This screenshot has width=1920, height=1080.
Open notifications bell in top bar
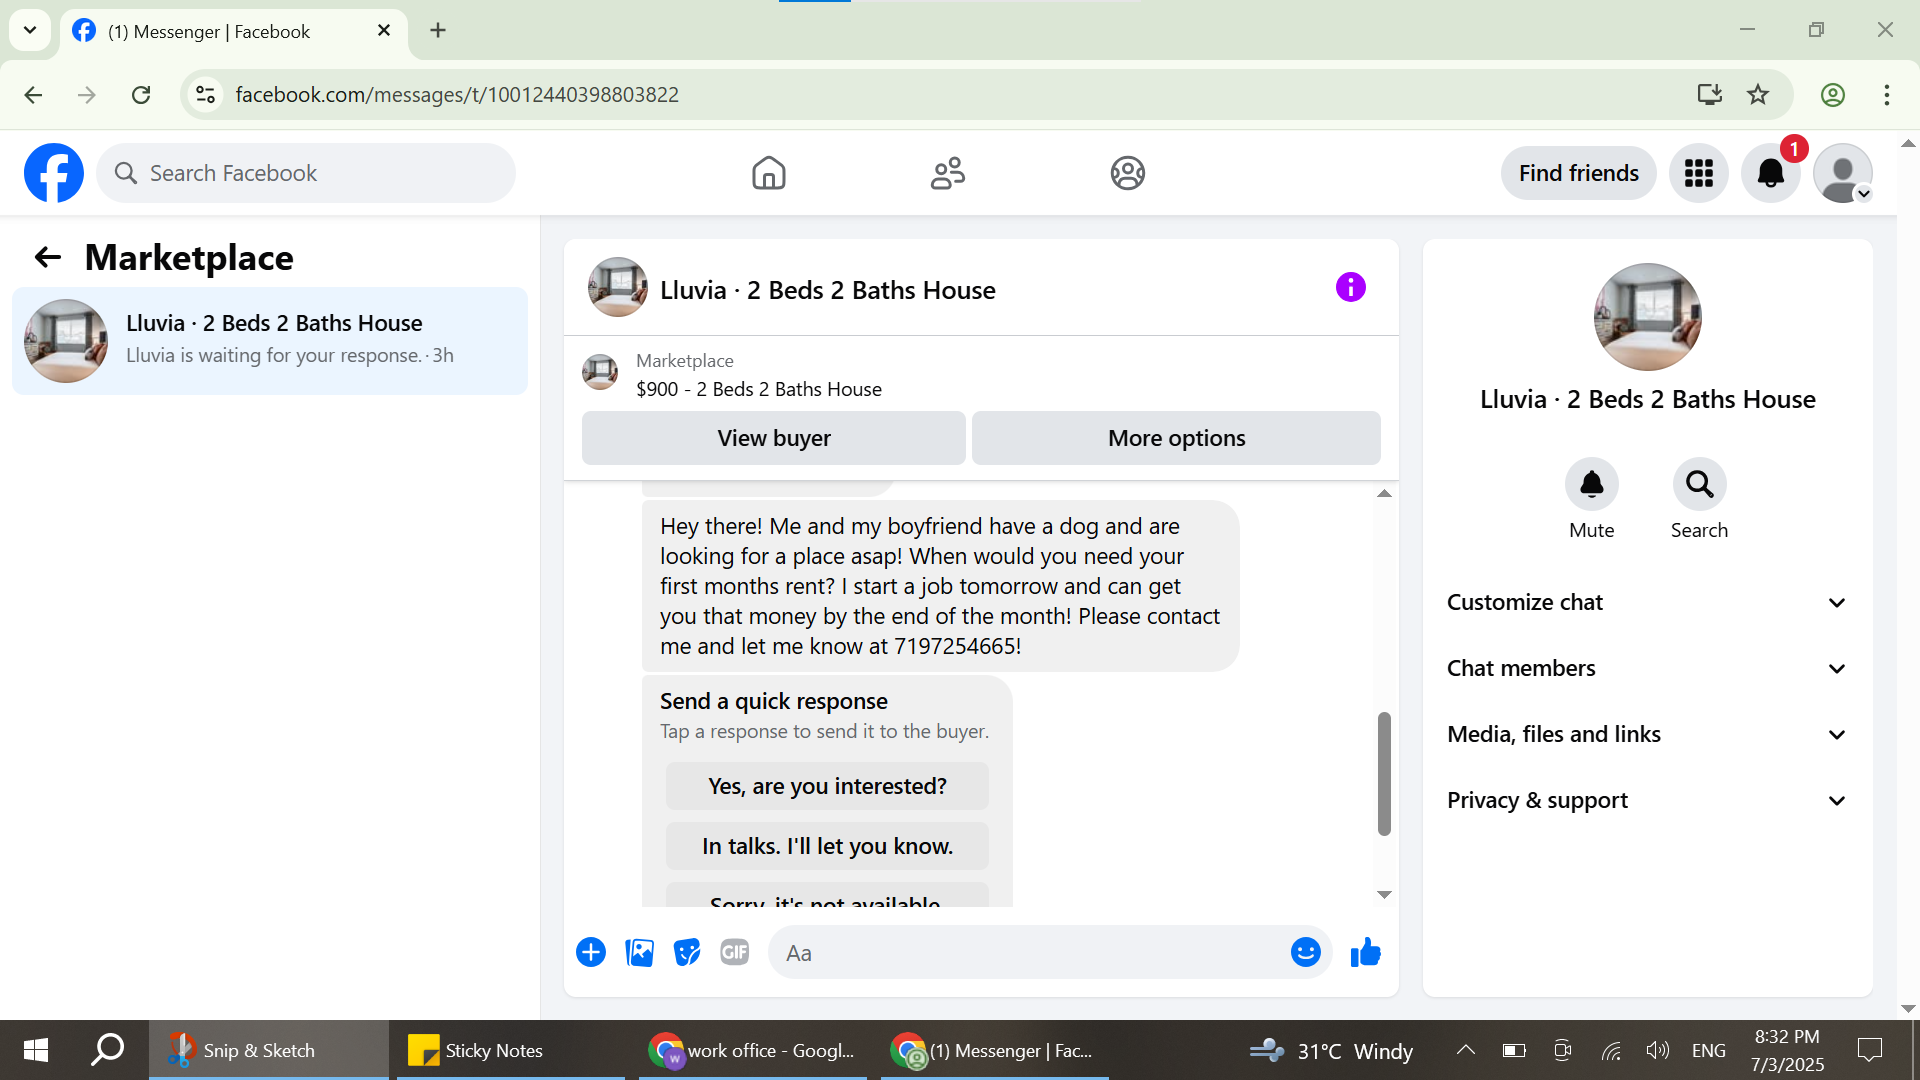tap(1770, 173)
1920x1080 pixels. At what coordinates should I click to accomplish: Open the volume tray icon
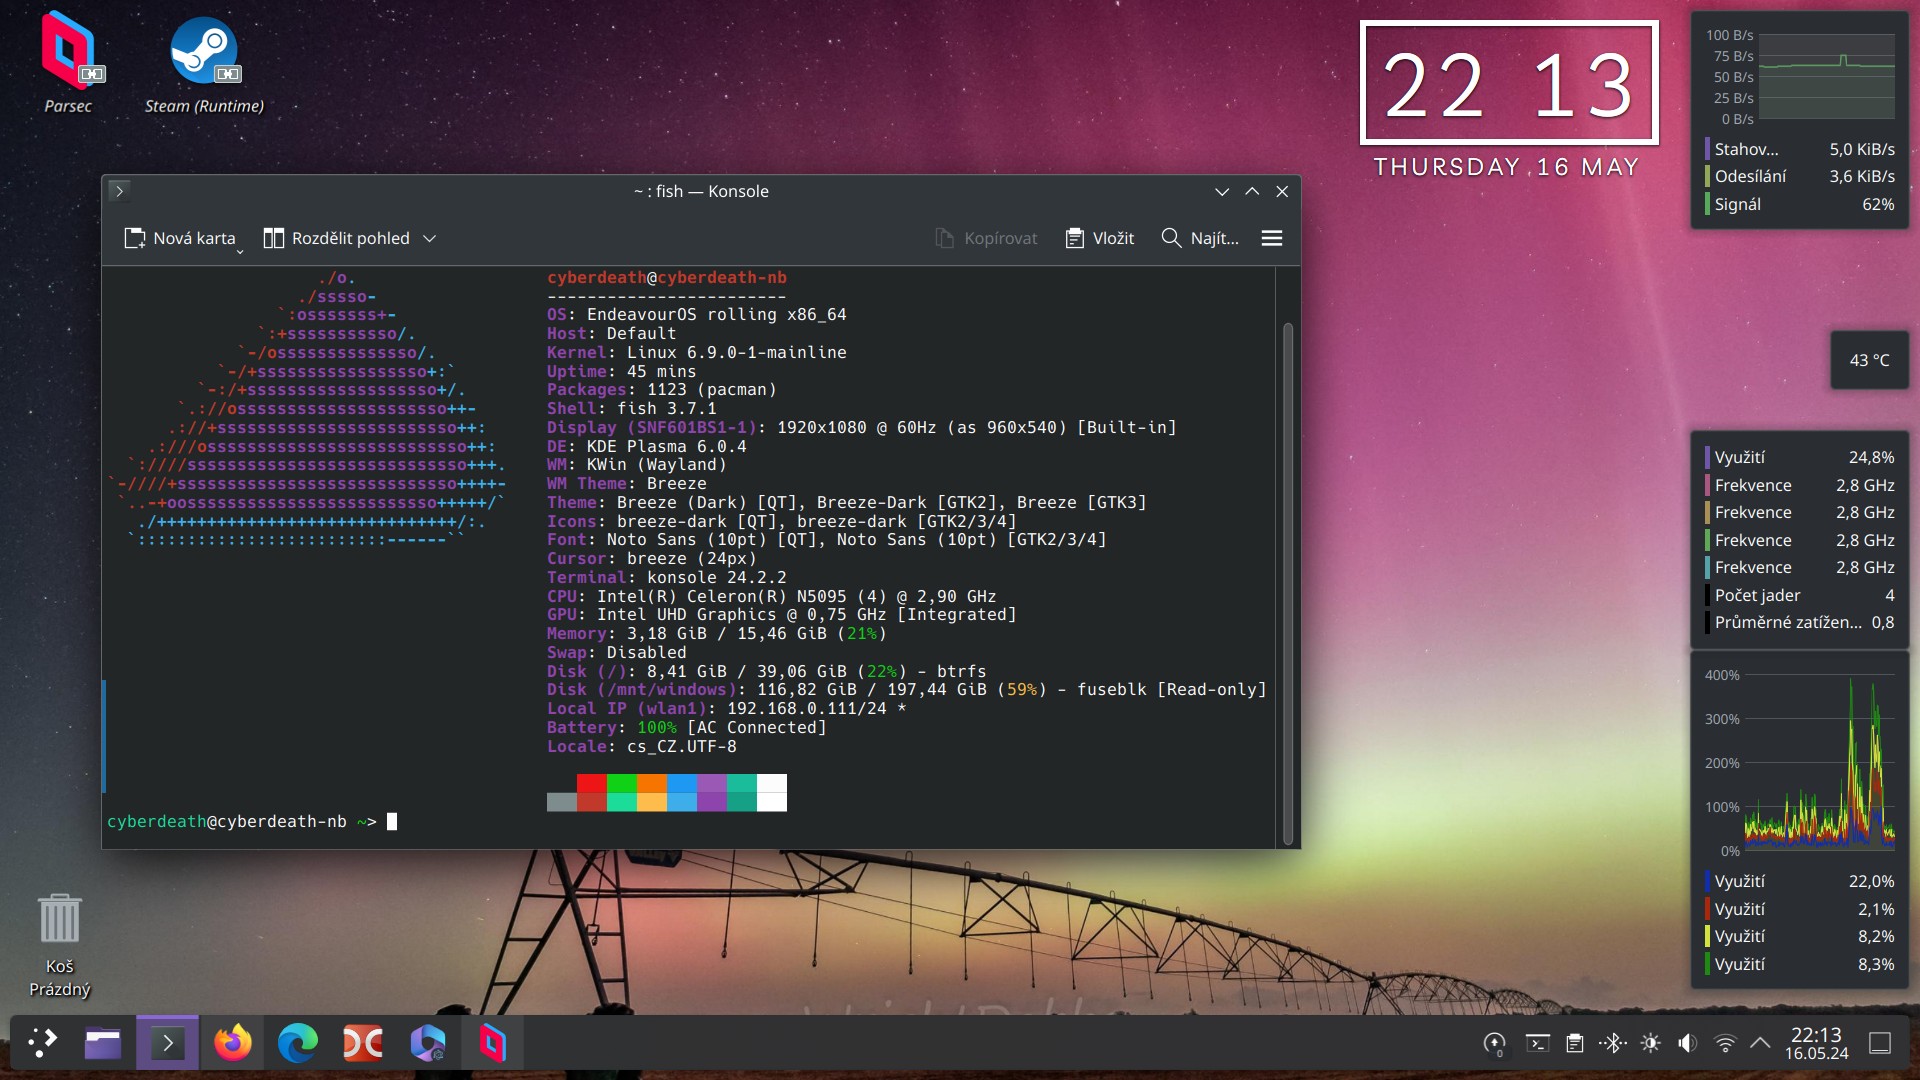coord(1687,1043)
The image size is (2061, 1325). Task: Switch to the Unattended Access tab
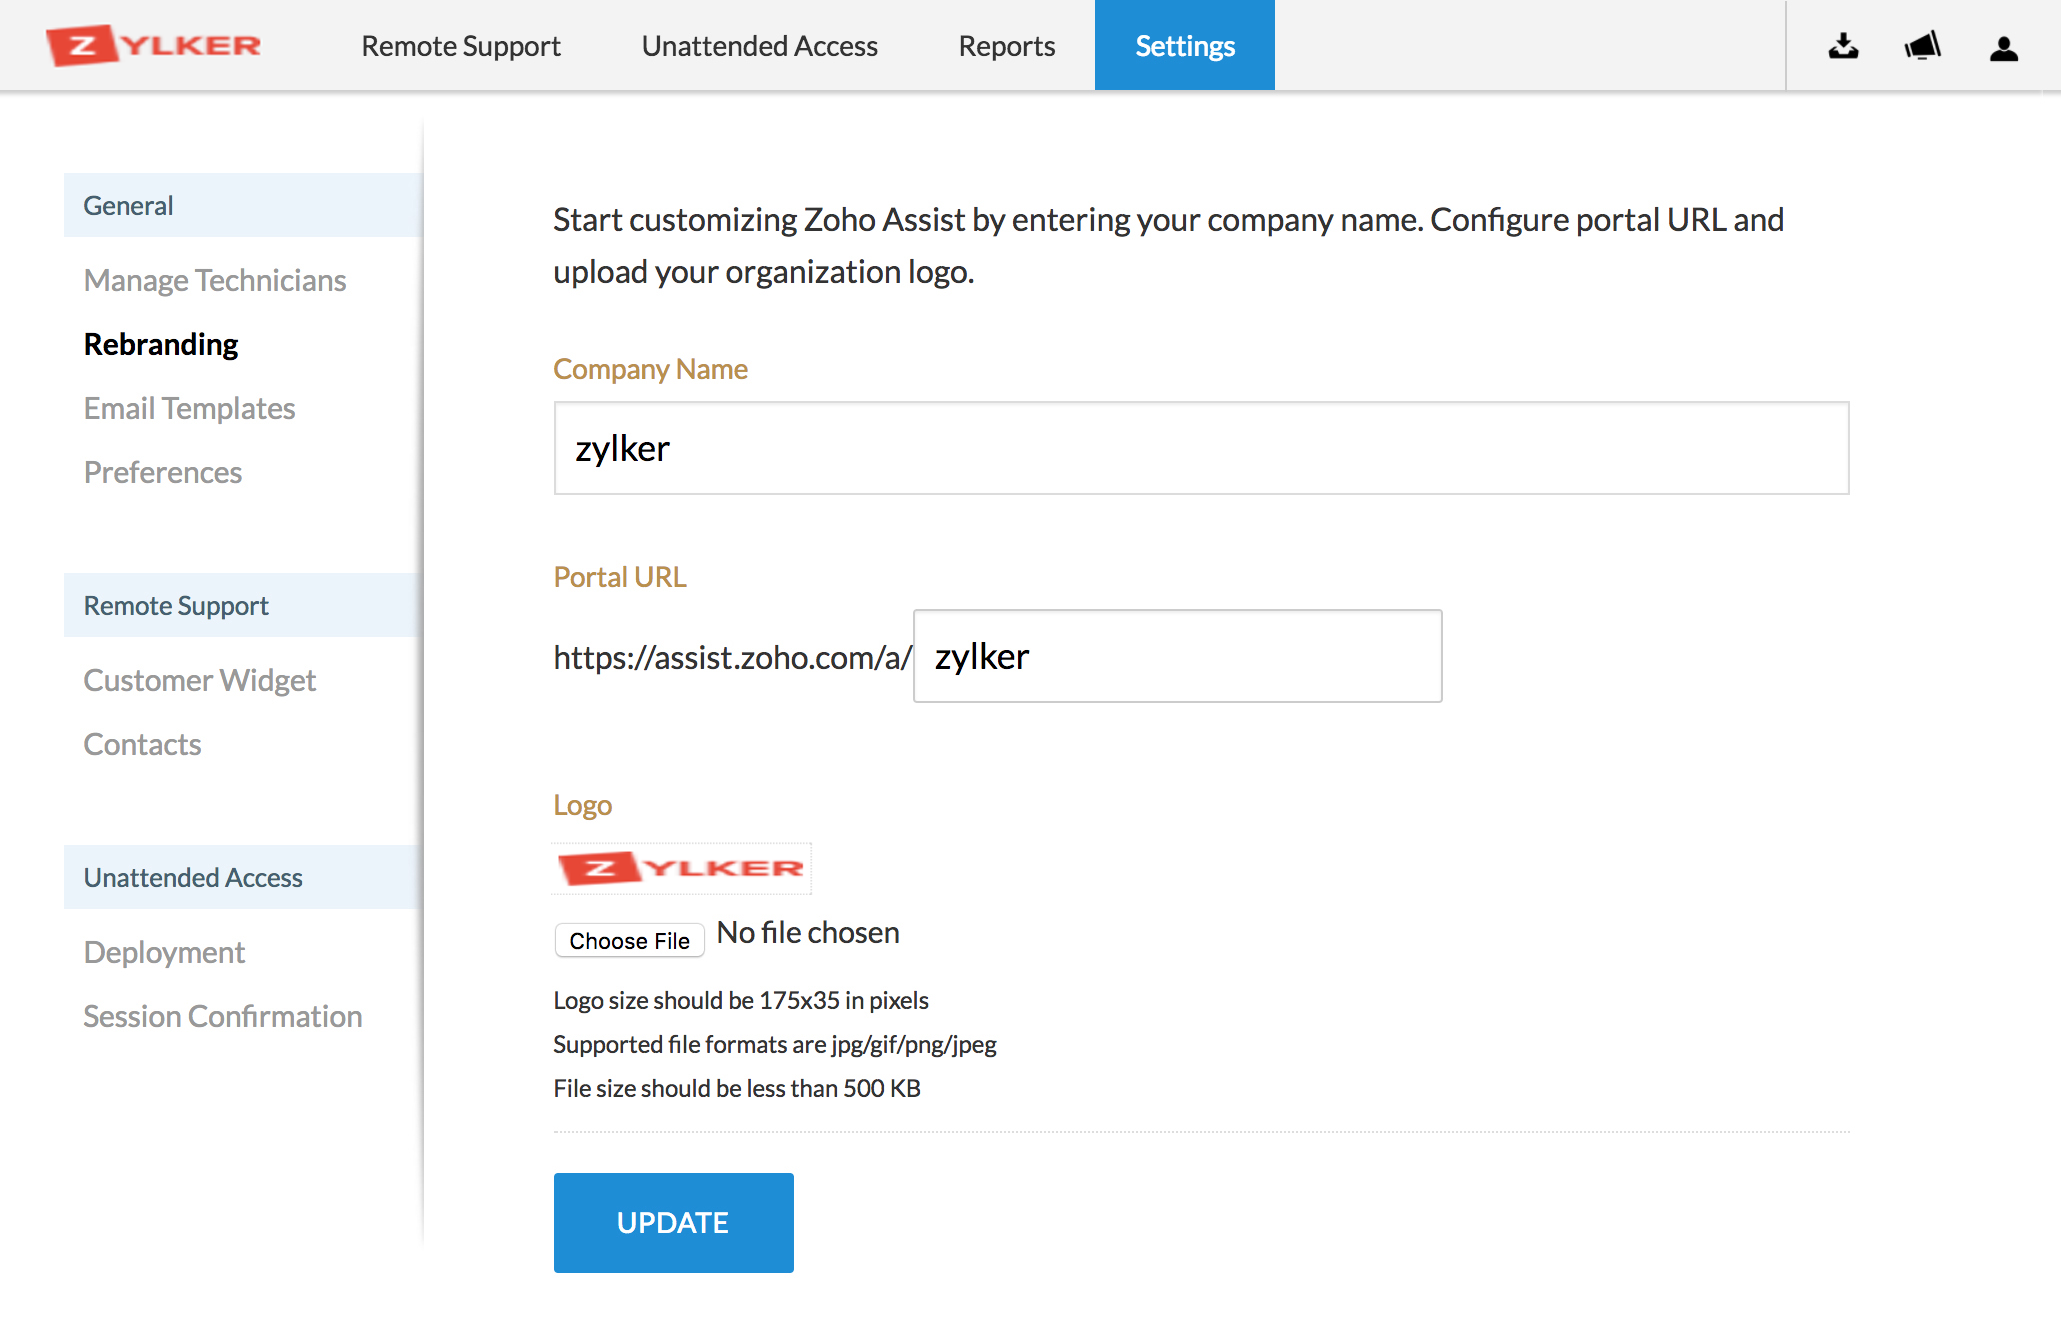click(759, 45)
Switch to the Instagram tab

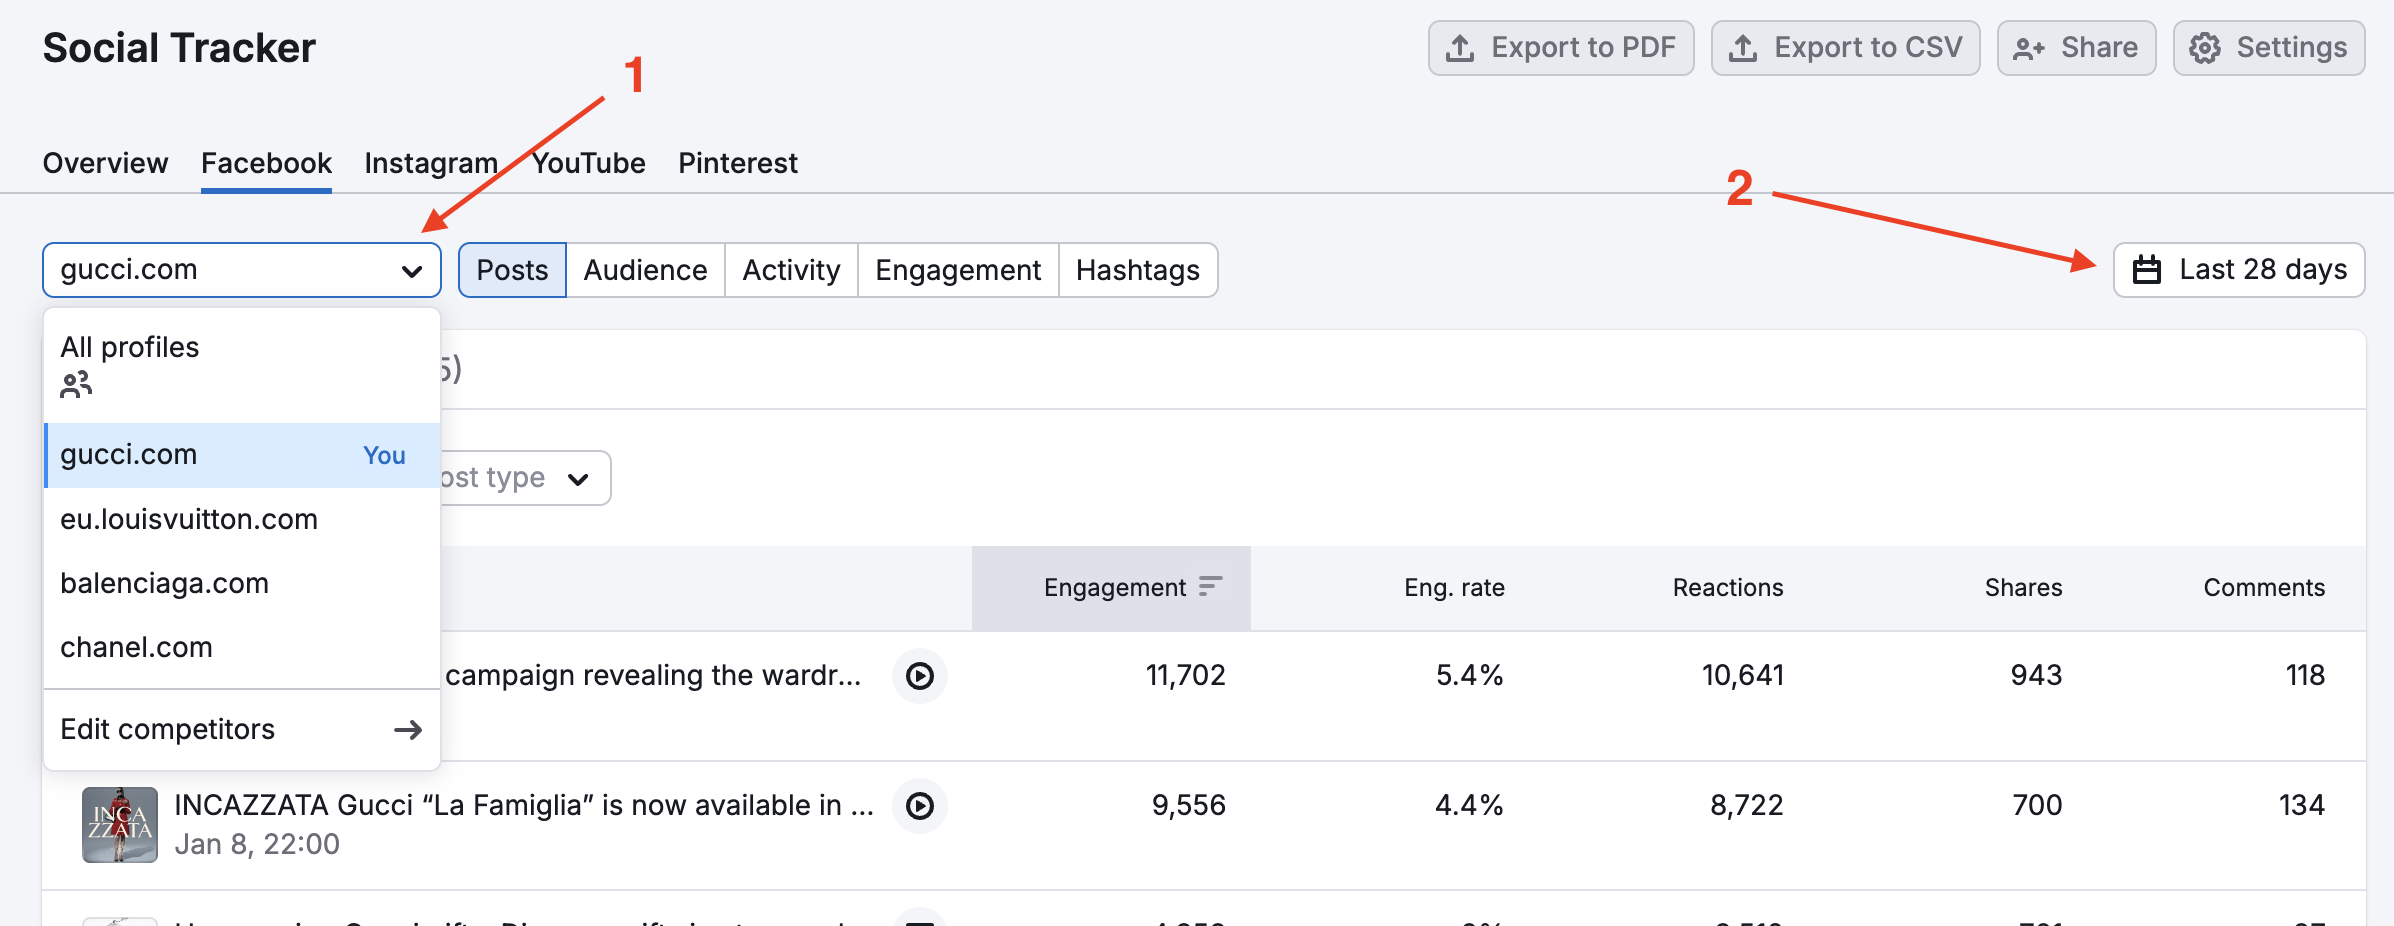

----

Problem
Skipping the pictures, output the entries exactly as they appear above.

Solution to the problem
This screenshot has width=1920, height=1080.
Open notifications bell in top bar
tap(1770, 173)
1920x1080 pixels. At what coordinates should I click to accomplish: Open the volume tray icon
coord(1687,1043)
The image size is (2061, 1325). Task: Switch to the Unattended Access tab
click(759, 45)
Switch to the Instagram tab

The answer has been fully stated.